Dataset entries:
++++++++++++++++++++

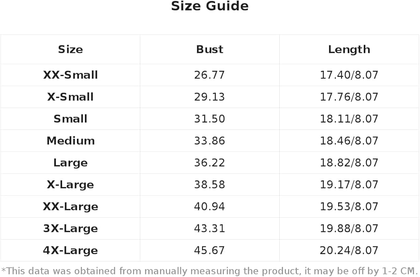Click the 3X-Large size row label

(x=71, y=229)
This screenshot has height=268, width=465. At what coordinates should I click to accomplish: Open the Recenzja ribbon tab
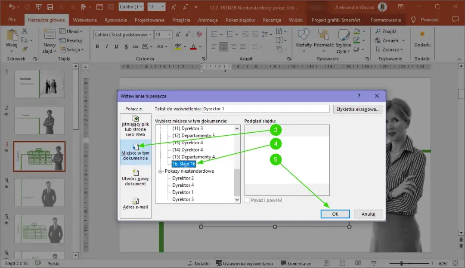coord(272,20)
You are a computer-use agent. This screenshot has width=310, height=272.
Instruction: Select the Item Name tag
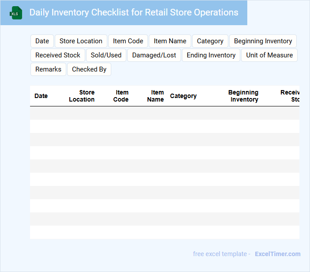coord(170,41)
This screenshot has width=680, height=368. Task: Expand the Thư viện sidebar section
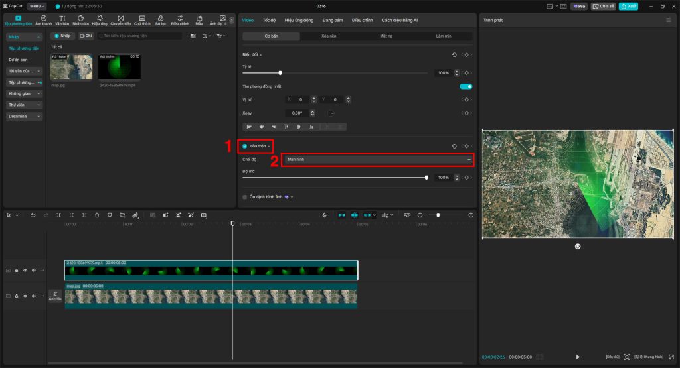click(25, 105)
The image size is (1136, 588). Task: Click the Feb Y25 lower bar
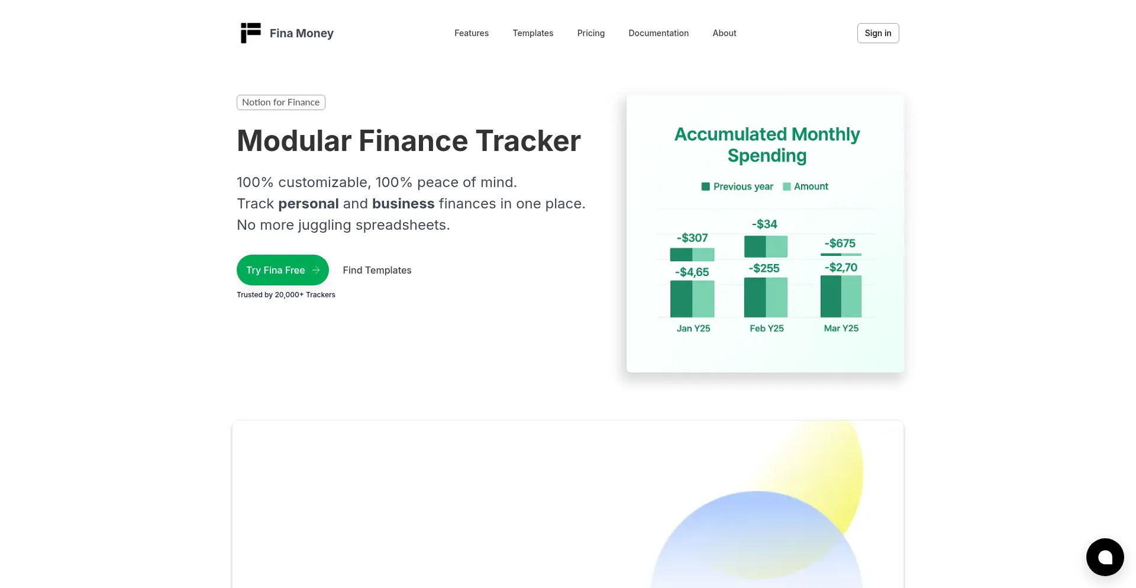(766, 297)
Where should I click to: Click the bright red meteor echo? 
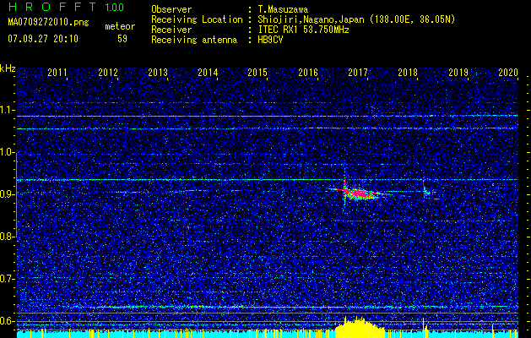360,194
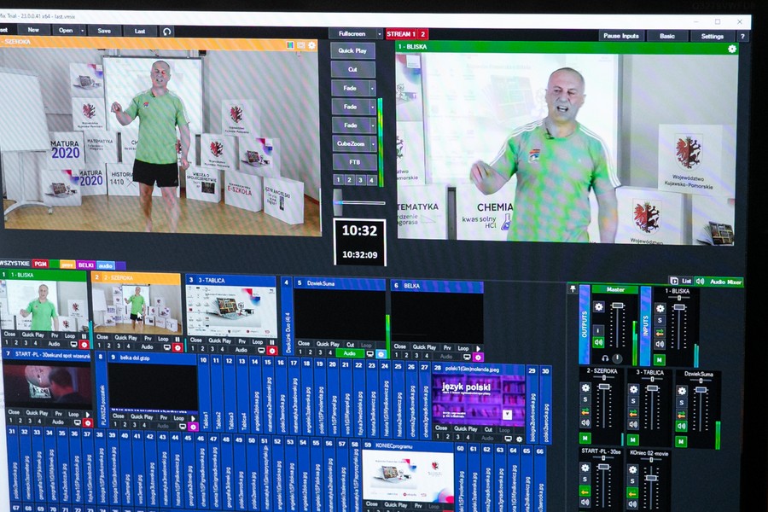Open red gear settings on the 3 - TABLICA input
The image size is (768, 512).
click(x=272, y=349)
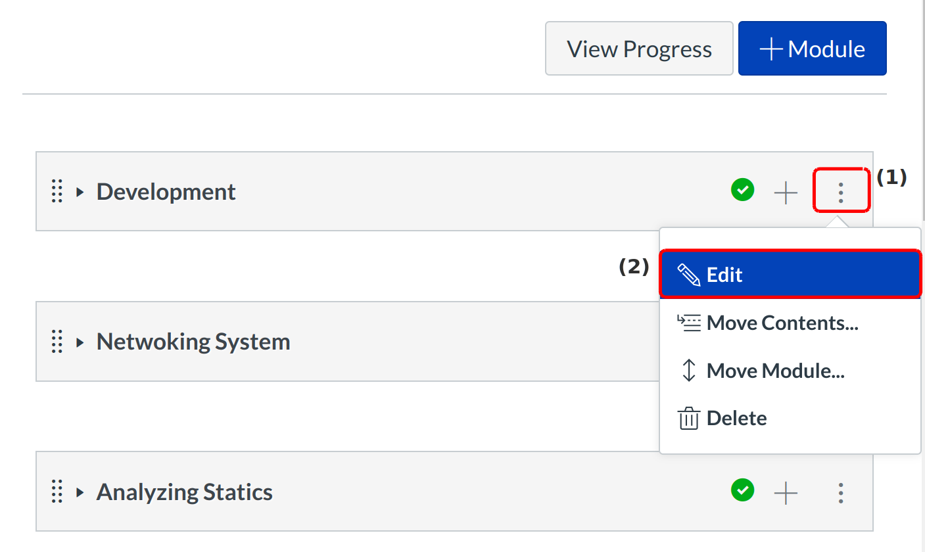This screenshot has width=925, height=552.
Task: Select Move Contents... from the menu
Action: tap(782, 323)
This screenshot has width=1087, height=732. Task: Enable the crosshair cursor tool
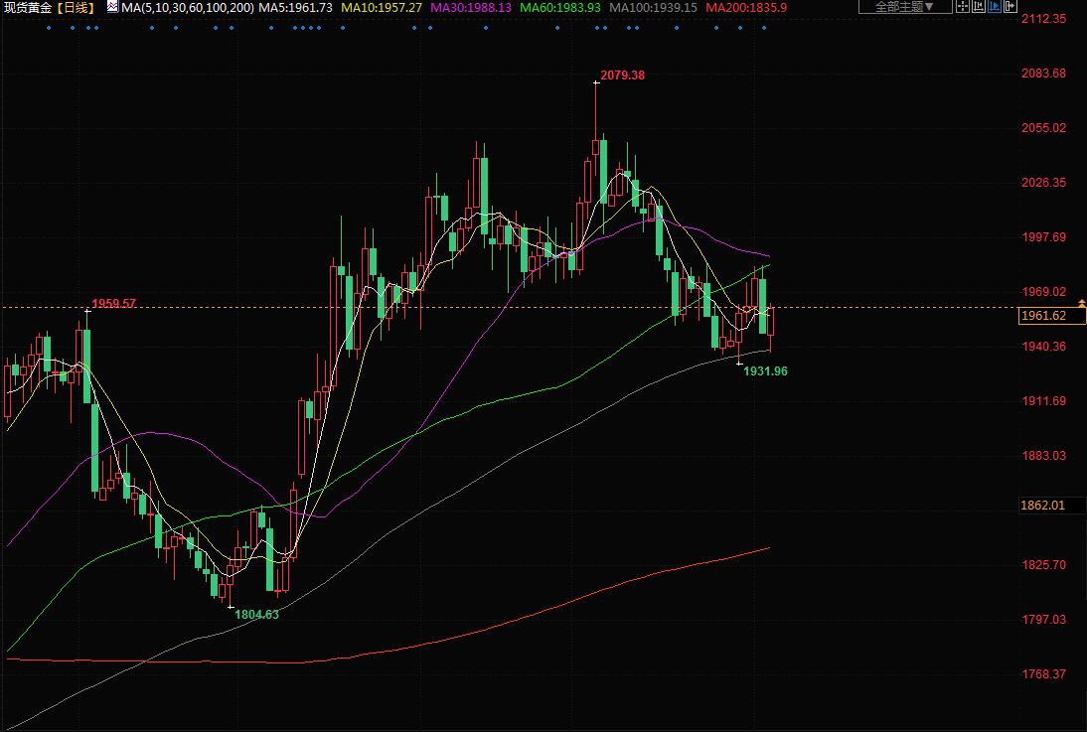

++++++++++++++++++++

WHAT YOU NEED TO DO:
Your answer must consist only of the lines from the one containing "Instruction: Select the Item Name tag" through the end of the entries, restated word for word, with no pictures.

YOUR SOLUTION:
Instruction: Select the Item Name tag
coord(170,41)
This screenshot has width=680, height=368. Task: Expand the Thư viện sidebar section
click(25, 105)
The image size is (1136, 588). Task: Click the Feb Y25 lower bar
(766, 297)
Where should I click to: Click the bright red meteor echo? 
360,194
Open red gear settings on the 3 - TABLICA input
The image size is (768, 512).
click(x=272, y=349)
This screenshot has width=925, height=552.
Task: Select Move Contents... from the menu
Action: tap(782, 323)
This screenshot has width=1087, height=732. Task: Enable the crosshair cursor tool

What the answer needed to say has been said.